Abstract
Motivation Single cell RNA sequencing (scRNA-seq) is a powerful gene expression profiling technique that is presently revolutionizing the study of complex cellular systems in the biological sciences. Existing single-cell RNA-sequencing methods suffer from sub-optimal target recovery leading to inaccurate measurements including many false negatives. The resulting ‘zero-inflated’ data may confound data interpretation and visualization.
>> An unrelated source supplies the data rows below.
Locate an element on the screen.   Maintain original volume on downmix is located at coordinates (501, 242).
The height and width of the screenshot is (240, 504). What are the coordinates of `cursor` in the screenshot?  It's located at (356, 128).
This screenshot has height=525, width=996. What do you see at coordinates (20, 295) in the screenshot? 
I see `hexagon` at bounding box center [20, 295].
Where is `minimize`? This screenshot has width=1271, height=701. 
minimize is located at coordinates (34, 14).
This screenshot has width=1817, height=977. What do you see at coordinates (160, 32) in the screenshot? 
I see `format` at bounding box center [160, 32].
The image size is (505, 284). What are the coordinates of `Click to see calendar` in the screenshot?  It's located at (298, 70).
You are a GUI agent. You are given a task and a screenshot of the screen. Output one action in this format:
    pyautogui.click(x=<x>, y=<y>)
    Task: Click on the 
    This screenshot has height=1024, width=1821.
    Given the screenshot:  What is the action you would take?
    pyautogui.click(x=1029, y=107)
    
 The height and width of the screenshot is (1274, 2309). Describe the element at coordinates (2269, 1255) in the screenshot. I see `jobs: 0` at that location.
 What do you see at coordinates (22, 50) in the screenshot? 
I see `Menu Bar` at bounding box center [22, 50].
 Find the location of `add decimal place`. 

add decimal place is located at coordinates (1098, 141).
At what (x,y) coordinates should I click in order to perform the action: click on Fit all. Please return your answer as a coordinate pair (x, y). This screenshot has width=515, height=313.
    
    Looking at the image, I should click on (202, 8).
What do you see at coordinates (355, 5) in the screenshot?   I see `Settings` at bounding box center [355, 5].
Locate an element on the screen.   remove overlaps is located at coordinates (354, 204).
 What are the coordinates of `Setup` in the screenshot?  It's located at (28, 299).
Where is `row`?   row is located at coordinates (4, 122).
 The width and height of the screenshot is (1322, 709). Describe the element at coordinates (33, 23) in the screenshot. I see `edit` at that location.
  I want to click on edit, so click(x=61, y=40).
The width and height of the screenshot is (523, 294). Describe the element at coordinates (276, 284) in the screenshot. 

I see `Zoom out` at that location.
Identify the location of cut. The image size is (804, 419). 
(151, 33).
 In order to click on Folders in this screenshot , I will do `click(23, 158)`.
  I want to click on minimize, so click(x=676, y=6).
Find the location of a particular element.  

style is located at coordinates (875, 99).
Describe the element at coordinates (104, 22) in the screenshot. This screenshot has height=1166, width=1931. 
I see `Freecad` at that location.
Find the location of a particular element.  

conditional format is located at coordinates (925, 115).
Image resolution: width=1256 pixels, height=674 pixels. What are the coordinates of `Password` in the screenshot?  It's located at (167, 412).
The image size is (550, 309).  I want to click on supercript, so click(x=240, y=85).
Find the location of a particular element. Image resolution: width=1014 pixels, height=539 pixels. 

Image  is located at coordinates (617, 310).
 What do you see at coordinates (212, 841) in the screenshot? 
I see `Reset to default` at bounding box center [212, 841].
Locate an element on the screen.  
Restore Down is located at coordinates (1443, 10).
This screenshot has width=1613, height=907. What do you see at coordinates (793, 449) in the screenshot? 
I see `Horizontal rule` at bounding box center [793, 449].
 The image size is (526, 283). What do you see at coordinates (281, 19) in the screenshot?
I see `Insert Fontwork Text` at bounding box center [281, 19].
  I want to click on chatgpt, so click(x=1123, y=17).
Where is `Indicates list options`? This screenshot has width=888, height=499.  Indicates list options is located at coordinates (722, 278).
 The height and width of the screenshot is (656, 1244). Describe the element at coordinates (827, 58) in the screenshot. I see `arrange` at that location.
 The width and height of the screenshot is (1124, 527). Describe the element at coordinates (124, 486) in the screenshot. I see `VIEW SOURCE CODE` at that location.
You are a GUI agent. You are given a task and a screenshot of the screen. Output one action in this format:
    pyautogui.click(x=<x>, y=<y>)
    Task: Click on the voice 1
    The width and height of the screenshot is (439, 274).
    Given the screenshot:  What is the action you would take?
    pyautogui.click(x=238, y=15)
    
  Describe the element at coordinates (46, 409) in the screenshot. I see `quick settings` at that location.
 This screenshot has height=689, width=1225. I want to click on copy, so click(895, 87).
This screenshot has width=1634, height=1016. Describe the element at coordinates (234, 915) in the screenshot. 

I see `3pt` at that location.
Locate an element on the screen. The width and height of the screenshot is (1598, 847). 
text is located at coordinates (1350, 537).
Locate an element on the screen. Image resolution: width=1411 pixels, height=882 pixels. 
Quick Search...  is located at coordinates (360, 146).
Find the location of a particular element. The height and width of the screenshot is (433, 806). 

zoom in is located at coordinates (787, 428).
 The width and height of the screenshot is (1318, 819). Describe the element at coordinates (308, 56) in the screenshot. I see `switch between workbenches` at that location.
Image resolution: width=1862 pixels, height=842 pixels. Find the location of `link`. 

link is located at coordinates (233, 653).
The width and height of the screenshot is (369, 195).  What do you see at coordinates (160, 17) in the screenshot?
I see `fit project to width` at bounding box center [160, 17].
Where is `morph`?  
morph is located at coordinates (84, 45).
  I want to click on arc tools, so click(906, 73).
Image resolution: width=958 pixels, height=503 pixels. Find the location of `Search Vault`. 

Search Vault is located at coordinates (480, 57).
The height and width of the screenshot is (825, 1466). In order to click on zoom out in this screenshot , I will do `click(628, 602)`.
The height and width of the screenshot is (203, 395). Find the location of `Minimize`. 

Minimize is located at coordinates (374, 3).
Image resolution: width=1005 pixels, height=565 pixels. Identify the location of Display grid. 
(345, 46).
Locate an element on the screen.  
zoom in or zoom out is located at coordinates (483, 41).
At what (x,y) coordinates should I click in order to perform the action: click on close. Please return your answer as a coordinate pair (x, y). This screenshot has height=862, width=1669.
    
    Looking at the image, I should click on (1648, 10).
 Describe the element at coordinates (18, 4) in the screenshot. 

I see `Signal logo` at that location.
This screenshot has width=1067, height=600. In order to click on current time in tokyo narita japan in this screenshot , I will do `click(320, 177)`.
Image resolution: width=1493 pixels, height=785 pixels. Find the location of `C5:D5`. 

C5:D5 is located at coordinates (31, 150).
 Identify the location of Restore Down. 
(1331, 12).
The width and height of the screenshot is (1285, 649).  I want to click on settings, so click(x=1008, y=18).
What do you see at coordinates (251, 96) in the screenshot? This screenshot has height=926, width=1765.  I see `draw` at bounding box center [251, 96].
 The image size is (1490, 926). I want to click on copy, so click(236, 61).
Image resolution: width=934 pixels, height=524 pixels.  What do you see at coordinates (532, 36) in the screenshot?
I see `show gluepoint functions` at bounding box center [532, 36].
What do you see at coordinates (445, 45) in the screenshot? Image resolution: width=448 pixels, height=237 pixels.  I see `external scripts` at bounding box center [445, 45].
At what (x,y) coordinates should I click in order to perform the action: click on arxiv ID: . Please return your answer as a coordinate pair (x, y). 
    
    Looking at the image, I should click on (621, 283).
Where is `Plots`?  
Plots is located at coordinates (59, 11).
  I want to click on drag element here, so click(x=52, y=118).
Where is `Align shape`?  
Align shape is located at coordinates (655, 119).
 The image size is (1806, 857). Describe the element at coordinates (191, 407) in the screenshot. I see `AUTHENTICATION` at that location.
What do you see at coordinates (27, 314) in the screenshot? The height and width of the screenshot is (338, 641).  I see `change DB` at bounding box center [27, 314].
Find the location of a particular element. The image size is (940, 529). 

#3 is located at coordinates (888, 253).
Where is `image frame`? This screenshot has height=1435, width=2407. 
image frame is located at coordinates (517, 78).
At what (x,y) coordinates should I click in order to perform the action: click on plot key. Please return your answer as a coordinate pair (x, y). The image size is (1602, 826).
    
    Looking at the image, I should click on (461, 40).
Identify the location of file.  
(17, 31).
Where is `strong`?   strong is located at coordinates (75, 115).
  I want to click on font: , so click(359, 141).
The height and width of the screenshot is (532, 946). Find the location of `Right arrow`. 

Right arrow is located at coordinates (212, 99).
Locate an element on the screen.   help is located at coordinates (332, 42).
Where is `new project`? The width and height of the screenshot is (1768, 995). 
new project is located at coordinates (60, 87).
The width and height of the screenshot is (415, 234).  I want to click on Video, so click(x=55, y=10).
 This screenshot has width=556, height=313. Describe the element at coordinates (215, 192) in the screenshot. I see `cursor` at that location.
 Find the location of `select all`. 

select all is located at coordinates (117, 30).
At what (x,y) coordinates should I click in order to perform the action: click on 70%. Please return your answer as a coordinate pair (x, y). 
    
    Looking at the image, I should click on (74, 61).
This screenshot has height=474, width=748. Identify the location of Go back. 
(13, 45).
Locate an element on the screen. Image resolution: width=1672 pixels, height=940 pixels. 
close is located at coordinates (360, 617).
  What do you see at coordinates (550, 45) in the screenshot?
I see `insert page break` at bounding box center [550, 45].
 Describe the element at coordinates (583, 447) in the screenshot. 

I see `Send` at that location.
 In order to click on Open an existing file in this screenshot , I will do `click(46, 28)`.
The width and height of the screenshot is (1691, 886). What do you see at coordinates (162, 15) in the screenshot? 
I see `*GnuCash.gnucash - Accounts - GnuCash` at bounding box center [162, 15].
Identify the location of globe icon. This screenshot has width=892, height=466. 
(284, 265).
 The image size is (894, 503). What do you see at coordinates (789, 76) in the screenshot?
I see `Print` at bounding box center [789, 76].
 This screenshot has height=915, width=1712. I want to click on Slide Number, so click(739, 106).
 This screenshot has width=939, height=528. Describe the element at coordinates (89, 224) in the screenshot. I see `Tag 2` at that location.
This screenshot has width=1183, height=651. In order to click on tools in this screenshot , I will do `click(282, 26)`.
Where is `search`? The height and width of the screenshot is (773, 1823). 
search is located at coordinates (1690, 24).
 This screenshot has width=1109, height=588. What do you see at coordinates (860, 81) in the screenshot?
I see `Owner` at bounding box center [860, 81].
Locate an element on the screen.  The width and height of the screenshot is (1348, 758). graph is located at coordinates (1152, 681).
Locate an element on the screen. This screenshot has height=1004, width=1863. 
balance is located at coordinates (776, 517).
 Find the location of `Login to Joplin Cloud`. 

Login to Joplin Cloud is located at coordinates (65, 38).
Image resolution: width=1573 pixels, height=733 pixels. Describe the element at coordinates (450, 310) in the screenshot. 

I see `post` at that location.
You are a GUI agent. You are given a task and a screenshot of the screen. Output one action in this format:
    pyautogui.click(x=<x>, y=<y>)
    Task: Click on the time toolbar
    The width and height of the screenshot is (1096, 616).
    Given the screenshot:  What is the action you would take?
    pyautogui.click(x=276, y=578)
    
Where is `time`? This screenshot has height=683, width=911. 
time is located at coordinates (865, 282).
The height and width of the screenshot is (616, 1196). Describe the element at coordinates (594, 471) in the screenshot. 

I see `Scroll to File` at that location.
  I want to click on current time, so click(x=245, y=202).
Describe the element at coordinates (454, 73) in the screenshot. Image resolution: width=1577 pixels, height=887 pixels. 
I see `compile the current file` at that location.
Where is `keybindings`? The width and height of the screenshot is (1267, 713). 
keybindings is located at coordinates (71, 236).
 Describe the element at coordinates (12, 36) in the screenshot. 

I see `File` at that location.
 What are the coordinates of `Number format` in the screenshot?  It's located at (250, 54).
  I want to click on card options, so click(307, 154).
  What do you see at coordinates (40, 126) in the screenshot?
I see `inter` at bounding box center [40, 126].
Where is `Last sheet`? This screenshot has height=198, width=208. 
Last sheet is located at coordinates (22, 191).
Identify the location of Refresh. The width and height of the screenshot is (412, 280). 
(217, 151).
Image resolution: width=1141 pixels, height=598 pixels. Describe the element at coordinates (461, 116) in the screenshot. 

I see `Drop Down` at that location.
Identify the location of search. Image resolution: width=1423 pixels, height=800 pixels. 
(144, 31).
Results Since cells have coherent phenotypes defined by conserved molecular circuitries (i.e. multiple gene products working together) and since similar cells utilize similar circuits, information about each each expression value or ‘node’ in a multi-cell, multi-gene scRNA-Seq data set is expected to also be predictable from other nodes in the data set. Based on this logic, several approaches have been proposed to impute missing values by extracting information from non-zero measurements in a data set. In this study, we applied non-negative matrix factorization approaches to a selection of published scRNASeq data sets to recommend new values where original measurements are likely to be inaccurate and where ‘zero’ measurements are predicted to be false negatives. The resulting imputed data model predicts novel cell type markers and expression patterns more closely matching gene expression values from orthogonal measurements and/or predicted literature than the values obtained from other previously published imputation approaches.
Contact benjamin.spike{at}hci.utah.edu
Availability and implementation FIESTA is written in R and is available at https://github.com/elnazmirzaei/FIESTA and https://github.com/TheSpikeLab/FIESTA.
Competing Interest Statement
The authors have declared no competing interest.